Written task:
Copy the entries below verbatim, from the line with "Open the more input options menu" up to and including the line with "Click the Download".

Source data:
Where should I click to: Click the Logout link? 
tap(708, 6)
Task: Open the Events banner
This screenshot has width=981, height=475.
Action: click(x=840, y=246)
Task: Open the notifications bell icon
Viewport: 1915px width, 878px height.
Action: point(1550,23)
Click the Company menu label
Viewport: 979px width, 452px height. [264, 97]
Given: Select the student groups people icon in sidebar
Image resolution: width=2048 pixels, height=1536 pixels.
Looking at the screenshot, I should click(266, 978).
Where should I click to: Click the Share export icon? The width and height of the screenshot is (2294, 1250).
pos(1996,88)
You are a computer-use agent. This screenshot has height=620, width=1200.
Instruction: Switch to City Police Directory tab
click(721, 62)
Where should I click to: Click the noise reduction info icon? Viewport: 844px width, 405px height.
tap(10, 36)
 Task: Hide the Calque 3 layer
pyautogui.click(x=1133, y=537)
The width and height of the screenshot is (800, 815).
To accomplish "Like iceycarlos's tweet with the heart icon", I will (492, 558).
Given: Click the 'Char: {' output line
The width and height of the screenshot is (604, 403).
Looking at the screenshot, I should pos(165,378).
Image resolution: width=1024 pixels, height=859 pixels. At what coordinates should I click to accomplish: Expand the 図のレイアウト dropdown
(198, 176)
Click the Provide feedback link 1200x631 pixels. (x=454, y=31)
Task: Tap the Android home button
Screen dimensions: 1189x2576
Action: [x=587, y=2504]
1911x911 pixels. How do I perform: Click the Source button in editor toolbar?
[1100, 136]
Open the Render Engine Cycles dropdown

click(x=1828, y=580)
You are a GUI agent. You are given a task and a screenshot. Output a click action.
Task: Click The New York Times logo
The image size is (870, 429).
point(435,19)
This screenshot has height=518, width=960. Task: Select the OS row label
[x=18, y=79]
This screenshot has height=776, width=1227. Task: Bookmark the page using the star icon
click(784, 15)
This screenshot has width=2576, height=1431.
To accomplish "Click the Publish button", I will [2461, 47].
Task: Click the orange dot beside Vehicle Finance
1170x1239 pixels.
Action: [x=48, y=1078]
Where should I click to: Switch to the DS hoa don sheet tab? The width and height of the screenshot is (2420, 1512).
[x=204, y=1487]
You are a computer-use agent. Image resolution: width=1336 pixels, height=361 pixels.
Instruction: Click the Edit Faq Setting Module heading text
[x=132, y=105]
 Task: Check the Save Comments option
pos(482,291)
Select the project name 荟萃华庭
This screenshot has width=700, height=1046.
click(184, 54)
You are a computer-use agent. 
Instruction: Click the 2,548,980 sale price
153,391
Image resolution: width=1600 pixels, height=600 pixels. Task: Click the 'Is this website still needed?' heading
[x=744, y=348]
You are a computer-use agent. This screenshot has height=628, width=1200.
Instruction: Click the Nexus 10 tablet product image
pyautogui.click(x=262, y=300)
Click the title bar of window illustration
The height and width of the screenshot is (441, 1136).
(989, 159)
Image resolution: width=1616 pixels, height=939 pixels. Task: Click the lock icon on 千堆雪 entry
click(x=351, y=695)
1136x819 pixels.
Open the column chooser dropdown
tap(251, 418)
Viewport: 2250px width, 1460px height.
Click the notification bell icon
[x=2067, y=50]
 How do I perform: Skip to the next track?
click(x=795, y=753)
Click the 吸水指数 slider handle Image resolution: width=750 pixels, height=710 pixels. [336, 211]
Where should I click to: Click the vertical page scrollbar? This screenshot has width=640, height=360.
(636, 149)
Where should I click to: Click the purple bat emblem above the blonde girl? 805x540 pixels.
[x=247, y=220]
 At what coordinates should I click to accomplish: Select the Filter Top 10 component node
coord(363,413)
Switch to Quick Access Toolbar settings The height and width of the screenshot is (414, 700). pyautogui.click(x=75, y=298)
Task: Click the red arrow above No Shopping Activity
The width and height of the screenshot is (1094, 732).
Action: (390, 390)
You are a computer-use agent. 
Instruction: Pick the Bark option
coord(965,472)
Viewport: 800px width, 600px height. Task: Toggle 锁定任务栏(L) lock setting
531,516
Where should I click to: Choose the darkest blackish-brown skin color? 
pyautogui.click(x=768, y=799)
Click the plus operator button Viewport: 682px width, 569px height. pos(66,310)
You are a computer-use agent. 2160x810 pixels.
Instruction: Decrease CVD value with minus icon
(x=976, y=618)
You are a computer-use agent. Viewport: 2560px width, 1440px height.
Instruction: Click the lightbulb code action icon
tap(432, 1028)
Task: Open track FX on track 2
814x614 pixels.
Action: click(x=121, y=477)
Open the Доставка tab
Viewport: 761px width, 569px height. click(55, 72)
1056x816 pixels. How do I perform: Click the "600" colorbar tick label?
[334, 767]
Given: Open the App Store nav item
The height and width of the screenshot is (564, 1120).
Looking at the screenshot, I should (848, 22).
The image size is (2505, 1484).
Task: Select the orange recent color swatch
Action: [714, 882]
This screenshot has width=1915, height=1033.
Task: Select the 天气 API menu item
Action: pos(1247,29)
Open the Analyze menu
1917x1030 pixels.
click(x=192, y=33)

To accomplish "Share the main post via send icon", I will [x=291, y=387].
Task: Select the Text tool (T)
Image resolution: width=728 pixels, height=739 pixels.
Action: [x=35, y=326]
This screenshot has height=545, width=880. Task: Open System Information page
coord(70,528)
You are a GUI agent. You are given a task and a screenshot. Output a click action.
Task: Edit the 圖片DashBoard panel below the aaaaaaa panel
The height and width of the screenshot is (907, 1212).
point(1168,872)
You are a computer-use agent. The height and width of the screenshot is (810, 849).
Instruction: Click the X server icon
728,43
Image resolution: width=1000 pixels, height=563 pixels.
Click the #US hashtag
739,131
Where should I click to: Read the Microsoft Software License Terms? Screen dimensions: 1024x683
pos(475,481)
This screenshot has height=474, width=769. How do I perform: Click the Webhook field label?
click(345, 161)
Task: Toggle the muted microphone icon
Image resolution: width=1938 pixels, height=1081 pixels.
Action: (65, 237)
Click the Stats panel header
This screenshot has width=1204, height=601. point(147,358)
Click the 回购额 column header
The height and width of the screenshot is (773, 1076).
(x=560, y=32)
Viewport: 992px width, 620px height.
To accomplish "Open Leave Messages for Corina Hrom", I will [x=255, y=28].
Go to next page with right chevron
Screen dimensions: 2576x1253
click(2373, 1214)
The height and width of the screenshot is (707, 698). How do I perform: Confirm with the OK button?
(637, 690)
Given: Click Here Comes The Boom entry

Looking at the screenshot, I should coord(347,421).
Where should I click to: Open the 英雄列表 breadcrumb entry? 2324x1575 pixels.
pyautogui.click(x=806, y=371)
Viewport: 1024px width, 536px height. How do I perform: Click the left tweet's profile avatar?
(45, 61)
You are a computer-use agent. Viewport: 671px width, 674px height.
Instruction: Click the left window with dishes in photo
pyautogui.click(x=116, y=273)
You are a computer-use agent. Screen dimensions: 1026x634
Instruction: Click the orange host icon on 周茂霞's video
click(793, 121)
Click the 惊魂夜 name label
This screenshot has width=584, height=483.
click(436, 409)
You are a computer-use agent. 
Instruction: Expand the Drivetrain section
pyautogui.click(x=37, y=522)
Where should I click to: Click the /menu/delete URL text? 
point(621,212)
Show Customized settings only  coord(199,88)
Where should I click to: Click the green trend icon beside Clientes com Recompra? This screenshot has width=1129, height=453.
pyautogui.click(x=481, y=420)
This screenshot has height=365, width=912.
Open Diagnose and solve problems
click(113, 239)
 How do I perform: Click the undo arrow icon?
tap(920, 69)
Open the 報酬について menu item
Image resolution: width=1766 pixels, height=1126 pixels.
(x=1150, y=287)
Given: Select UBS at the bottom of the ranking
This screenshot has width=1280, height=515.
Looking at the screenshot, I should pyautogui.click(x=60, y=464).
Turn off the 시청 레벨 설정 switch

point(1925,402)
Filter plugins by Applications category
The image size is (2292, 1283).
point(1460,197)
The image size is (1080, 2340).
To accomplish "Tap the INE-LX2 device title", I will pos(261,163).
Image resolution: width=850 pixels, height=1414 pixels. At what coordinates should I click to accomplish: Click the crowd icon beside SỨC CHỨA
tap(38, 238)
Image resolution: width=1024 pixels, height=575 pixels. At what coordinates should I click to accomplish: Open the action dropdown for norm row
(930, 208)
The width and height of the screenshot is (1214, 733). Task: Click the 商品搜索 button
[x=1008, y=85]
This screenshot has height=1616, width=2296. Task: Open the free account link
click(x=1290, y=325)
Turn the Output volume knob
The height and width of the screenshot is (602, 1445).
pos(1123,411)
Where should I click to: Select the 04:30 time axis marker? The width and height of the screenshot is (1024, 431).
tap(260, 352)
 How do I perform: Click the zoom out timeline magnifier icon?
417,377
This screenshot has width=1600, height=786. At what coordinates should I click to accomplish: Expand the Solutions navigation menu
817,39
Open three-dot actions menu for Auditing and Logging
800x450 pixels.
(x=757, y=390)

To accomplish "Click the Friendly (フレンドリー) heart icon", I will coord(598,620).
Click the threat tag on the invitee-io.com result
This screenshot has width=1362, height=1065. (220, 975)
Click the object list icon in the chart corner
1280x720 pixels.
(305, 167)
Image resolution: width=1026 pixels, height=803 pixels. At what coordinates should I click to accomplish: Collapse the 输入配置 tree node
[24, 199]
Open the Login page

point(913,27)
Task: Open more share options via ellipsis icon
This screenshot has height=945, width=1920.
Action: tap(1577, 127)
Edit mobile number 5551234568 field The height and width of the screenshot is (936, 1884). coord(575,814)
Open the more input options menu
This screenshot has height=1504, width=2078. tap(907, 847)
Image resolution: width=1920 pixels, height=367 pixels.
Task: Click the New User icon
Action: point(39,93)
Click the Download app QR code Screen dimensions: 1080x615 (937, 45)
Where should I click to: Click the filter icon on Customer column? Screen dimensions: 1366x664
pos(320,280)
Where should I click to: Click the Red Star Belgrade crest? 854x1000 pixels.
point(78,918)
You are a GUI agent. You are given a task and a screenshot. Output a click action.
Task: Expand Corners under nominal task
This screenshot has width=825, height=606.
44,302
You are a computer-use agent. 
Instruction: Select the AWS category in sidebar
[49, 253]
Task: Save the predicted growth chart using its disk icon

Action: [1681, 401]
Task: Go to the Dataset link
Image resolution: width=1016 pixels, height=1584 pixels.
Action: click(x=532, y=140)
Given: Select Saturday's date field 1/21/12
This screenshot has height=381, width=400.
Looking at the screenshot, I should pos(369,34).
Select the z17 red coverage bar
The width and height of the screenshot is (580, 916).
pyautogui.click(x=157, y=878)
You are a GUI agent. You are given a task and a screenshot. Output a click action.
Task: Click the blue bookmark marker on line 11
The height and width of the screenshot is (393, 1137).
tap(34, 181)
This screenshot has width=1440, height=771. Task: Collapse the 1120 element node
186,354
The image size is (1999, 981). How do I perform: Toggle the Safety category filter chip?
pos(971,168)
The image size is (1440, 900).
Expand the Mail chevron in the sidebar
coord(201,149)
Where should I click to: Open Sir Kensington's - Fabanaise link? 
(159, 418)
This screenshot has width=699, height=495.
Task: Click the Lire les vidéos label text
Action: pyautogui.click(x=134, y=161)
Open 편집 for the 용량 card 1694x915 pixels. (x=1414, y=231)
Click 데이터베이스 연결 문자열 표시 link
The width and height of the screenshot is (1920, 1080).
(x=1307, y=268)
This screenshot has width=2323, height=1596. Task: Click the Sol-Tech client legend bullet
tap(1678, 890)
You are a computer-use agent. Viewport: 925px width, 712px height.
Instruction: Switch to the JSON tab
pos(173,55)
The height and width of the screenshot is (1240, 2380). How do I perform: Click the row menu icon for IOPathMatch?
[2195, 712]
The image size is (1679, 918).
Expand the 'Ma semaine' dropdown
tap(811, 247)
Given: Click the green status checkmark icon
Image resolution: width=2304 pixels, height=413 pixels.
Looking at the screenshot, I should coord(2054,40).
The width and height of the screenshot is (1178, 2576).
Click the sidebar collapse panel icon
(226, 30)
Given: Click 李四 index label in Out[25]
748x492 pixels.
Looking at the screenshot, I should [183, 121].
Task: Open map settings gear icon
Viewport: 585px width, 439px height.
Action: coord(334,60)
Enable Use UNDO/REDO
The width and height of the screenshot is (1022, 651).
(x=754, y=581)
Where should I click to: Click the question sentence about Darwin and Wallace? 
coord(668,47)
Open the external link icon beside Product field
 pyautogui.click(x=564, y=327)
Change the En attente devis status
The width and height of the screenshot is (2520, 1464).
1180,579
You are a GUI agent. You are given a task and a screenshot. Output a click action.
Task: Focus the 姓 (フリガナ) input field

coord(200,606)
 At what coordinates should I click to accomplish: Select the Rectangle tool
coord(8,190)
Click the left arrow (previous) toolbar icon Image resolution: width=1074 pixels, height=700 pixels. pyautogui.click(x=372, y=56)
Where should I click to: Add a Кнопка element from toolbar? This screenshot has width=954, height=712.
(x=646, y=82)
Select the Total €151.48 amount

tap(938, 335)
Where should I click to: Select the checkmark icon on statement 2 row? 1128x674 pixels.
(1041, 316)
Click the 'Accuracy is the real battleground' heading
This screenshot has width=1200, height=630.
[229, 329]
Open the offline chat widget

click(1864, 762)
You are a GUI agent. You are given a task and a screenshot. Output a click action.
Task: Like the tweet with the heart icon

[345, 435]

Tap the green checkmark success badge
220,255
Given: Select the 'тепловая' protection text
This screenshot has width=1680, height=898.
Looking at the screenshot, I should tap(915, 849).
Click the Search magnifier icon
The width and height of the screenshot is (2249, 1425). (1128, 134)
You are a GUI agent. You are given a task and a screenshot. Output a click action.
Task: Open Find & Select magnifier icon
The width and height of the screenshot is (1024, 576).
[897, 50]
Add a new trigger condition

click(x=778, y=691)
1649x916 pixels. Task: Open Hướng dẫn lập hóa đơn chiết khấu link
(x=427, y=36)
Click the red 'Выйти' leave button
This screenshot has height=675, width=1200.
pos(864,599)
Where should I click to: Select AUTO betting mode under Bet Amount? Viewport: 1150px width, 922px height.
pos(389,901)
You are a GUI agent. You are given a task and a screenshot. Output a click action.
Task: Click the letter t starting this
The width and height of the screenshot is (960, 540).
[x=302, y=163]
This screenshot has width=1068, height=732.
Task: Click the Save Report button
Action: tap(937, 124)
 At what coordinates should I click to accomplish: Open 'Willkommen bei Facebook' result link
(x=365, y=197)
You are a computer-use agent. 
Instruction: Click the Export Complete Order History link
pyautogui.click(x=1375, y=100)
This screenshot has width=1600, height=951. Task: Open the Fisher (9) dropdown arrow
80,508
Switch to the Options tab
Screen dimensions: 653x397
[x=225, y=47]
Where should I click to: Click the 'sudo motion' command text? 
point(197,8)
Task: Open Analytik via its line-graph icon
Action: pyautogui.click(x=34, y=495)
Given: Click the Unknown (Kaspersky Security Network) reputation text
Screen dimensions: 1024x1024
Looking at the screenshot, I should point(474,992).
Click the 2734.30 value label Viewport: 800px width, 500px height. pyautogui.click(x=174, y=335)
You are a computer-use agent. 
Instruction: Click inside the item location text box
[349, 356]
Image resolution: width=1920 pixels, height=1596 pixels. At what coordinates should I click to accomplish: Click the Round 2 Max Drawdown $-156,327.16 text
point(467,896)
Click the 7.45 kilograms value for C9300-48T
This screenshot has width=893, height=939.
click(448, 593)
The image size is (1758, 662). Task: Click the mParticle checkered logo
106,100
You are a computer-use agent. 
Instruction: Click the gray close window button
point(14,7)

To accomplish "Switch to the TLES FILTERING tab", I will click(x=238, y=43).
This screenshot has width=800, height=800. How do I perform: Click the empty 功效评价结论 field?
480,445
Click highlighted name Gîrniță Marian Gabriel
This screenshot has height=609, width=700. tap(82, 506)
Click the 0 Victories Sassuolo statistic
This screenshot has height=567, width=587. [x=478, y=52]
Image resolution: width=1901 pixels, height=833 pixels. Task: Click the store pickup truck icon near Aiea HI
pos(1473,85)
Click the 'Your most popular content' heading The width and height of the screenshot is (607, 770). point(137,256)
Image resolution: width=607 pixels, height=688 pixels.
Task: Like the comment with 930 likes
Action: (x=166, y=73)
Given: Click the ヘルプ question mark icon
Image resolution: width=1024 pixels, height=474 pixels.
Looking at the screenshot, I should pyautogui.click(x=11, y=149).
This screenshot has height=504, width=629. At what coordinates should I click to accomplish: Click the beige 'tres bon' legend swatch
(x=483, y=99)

Task solution:
Open the more input options menu
This screenshot has height=1504, width=2078. tap(907, 847)
Image resolution: width=1920 pixels, height=367 pixels.
Task: Click the New User icon
Action: point(39,93)
Click the Download app QR code Screen dimensions: 1080x615 (937, 45)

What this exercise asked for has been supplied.